Images should not appear in the copy, yet every line of the listing below must be printed exactly.

### Exercise material

----------

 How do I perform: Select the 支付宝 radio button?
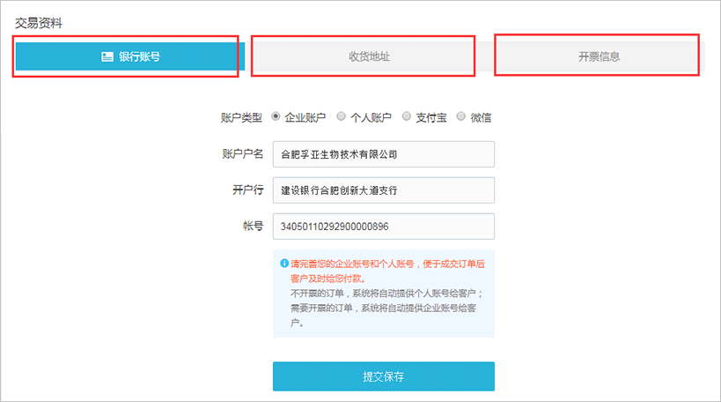pos(407,116)
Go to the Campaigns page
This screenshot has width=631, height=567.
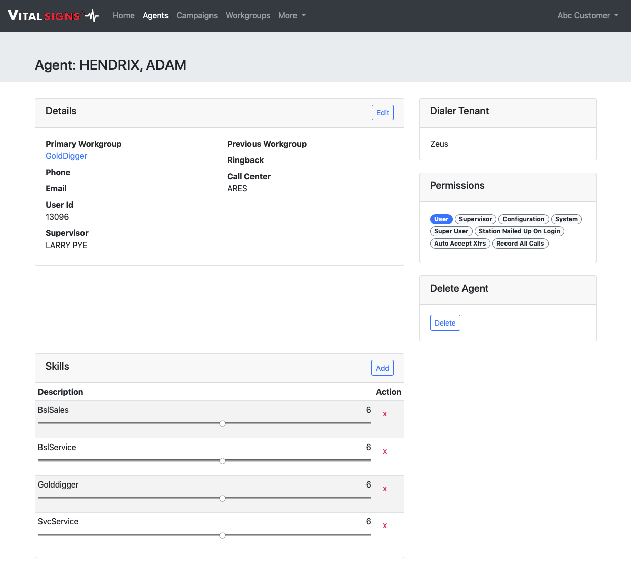tap(197, 16)
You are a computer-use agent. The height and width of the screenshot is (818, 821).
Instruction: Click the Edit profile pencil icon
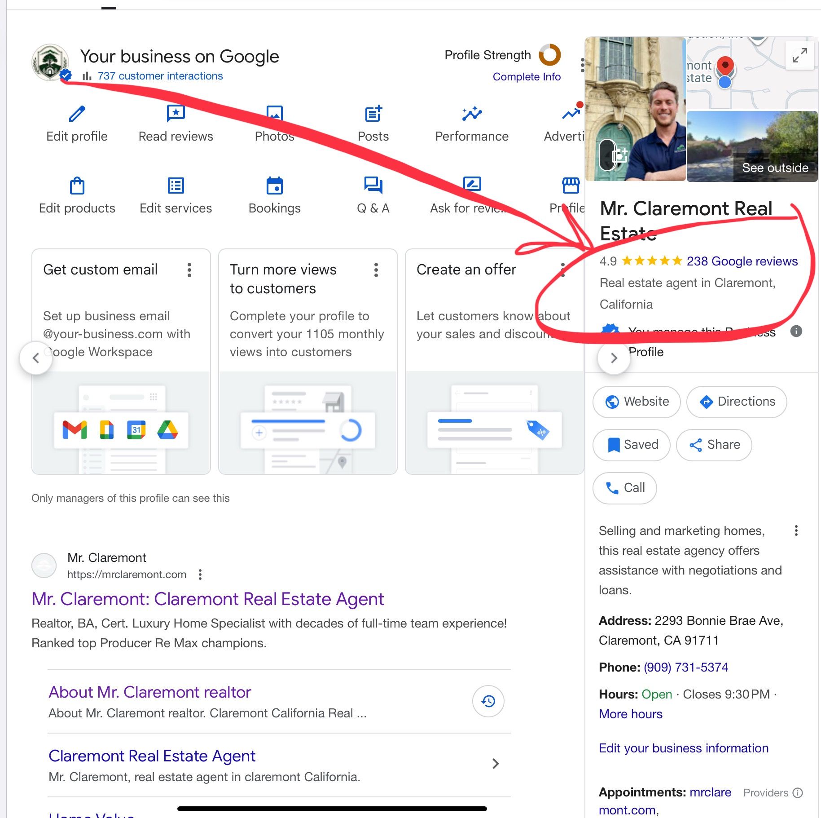tap(77, 114)
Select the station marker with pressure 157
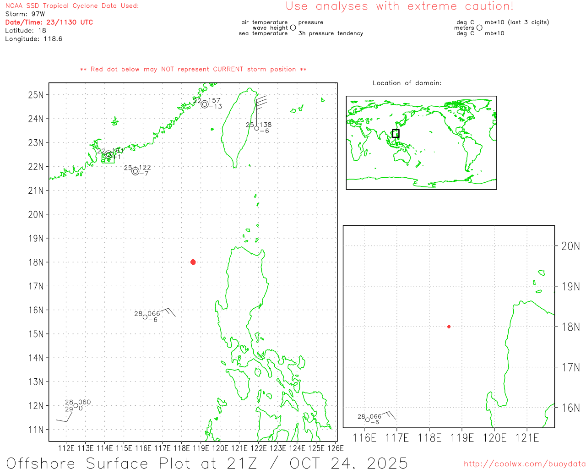The height and width of the screenshot is (469, 586). (x=205, y=104)
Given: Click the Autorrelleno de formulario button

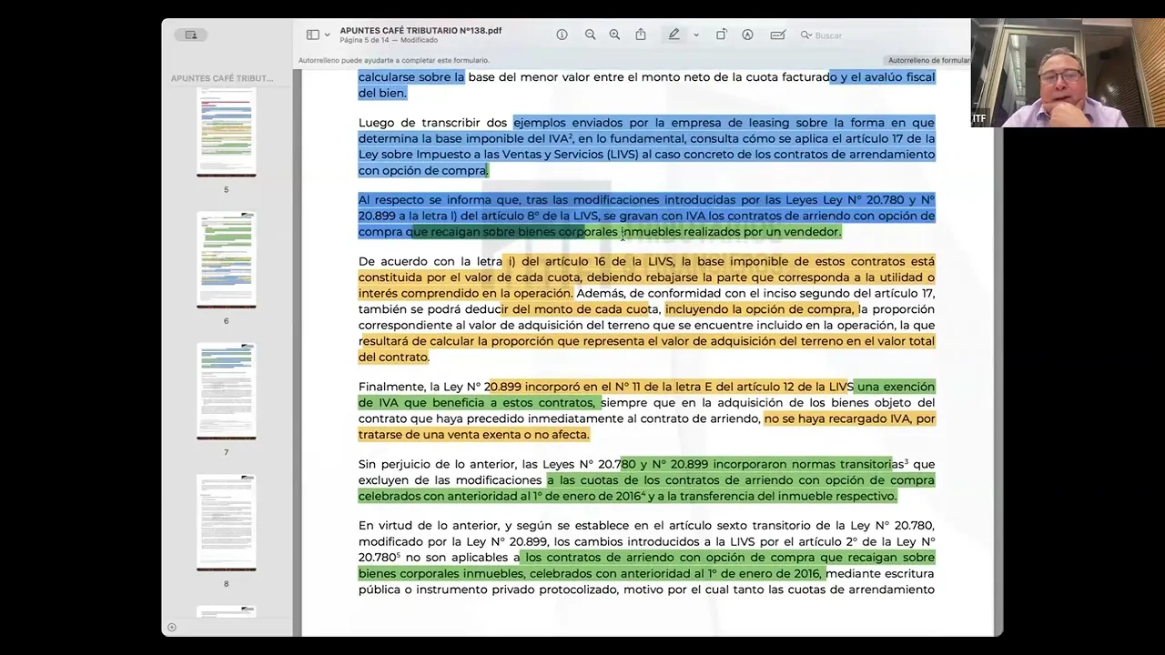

----------

### Answer box
 How do I perform: Select the 支付宝 radio button?
pos(407,116)
Go to the Campaigns page
This screenshot has width=631, height=567.
tap(197, 16)
You are a computer-use agent. The height and width of the screenshot is (818, 821).
Instruction: Click the Edit profile pencil icon
tap(77, 114)
Select the station marker with pressure 157
The height and width of the screenshot is (469, 586). (x=205, y=104)
Given: Click the Autorrelleno de formulario button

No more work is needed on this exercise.